• **RECORDS SHOWN**
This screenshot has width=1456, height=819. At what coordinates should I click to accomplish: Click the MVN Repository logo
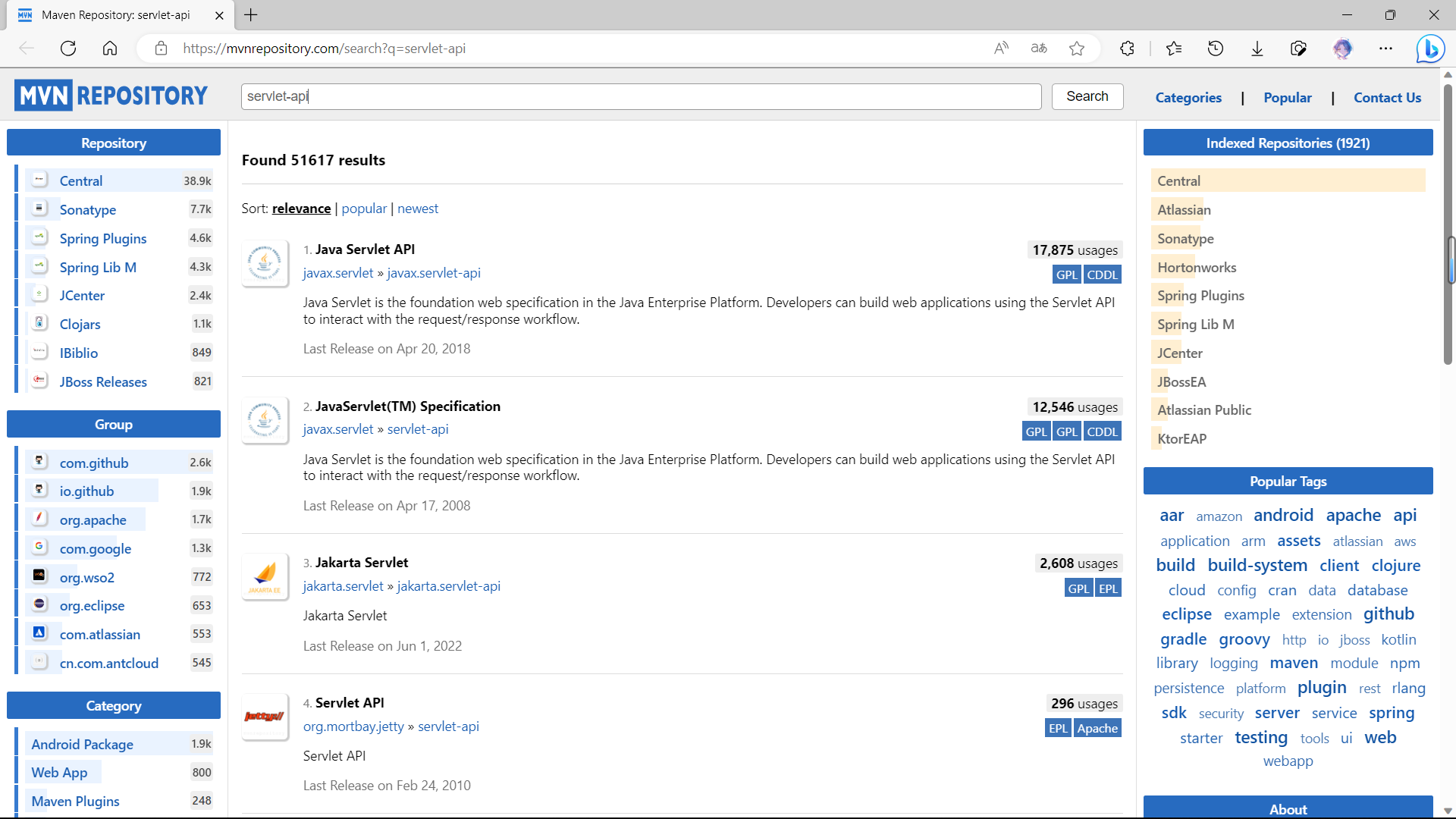tap(111, 96)
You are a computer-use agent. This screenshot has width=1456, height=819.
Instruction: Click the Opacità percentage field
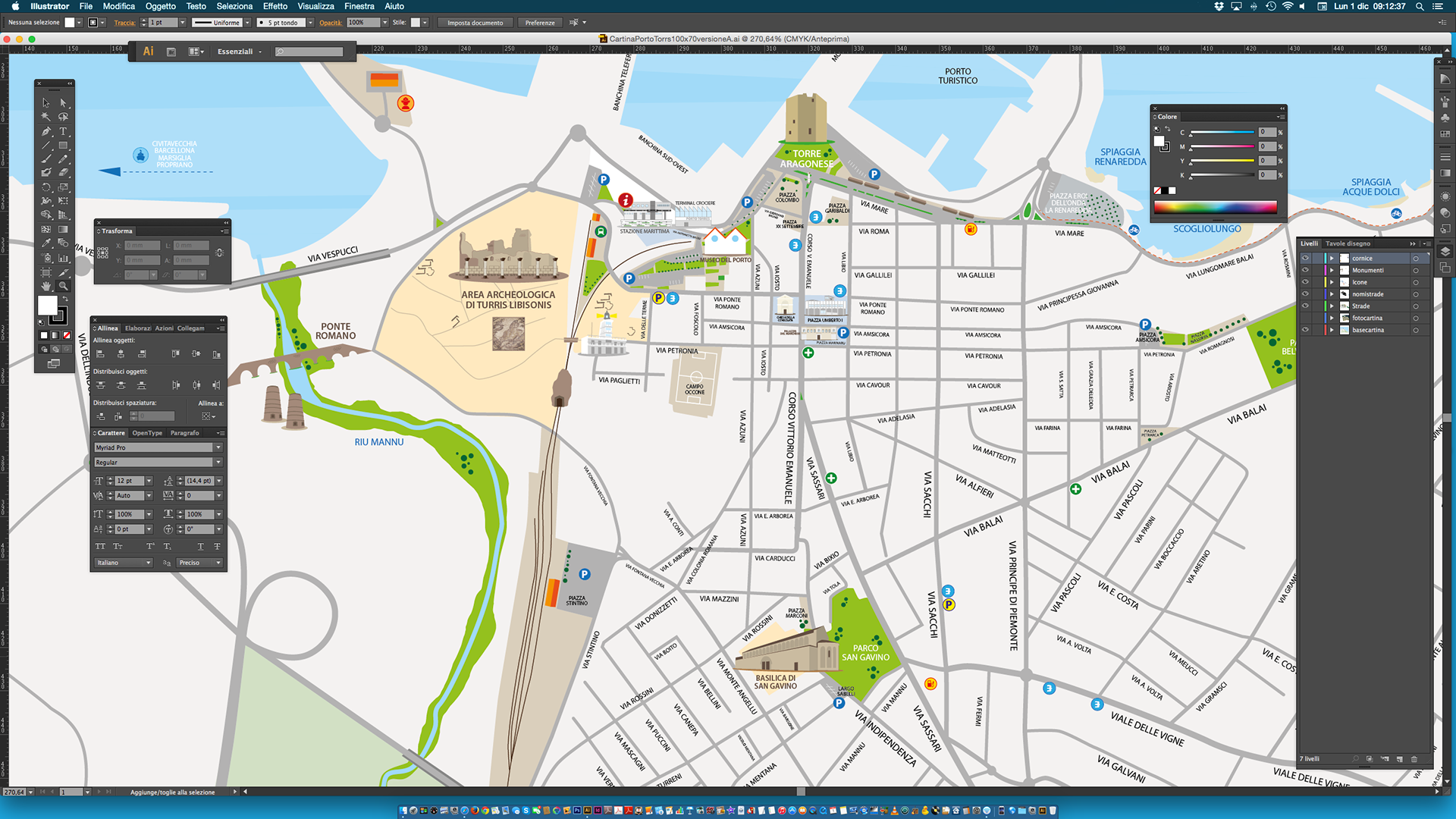(x=362, y=23)
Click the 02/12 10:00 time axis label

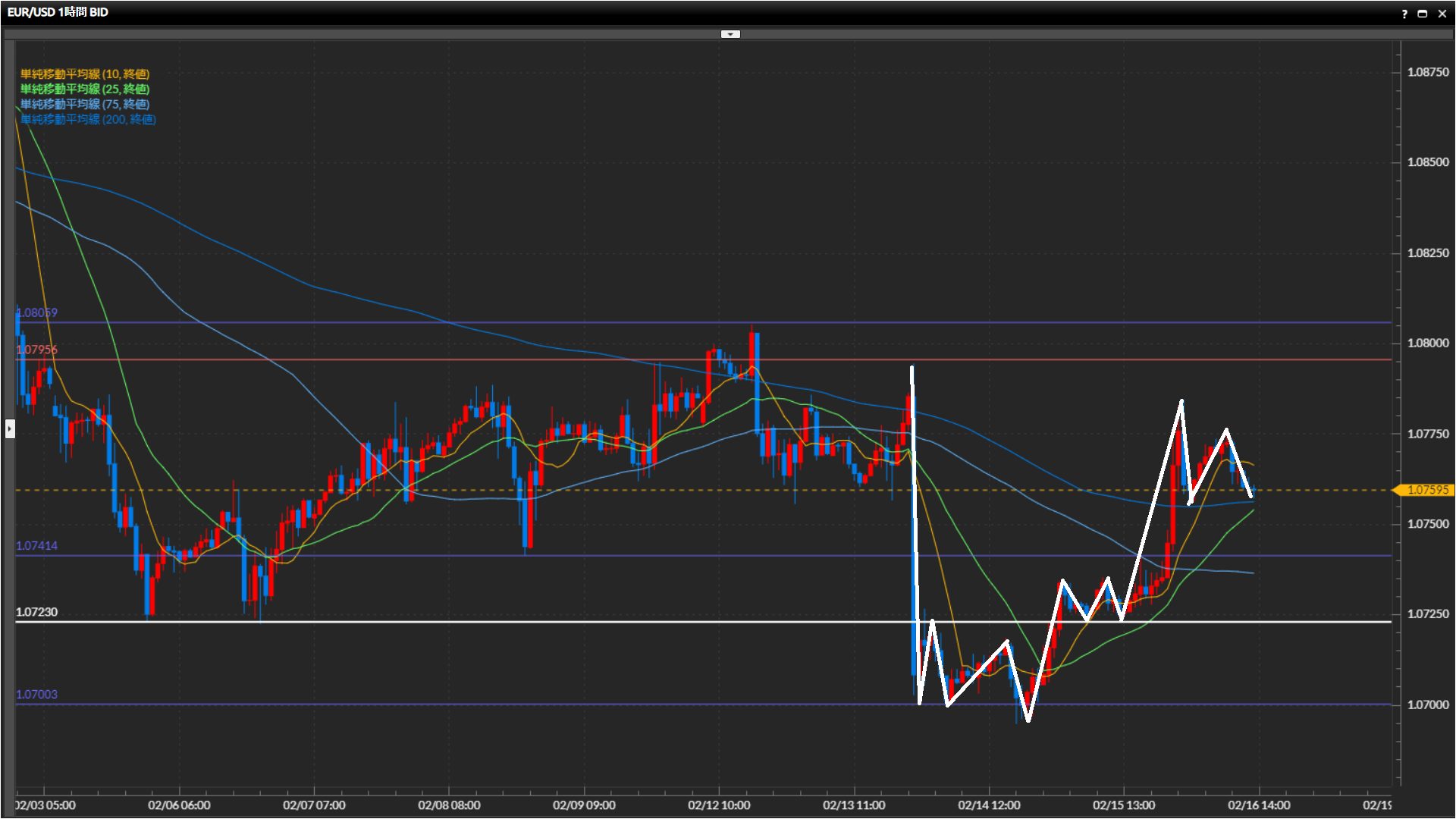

• **PROBLEM STATEMENT**
Your copy should match the listing exactly, apart from the pictures it leaves out.

• **THE COMPLETED TASK**
This screenshot has width=1456, height=819. At what coordinates should I click to accomplish: Click the MVN Repository logo
tap(111, 96)
You are a computer-use agent. This screenshot has width=1456, height=819.
Instruction: Click the Opacità percentage field
(x=362, y=23)
Click the 02/12 10:00 time axis label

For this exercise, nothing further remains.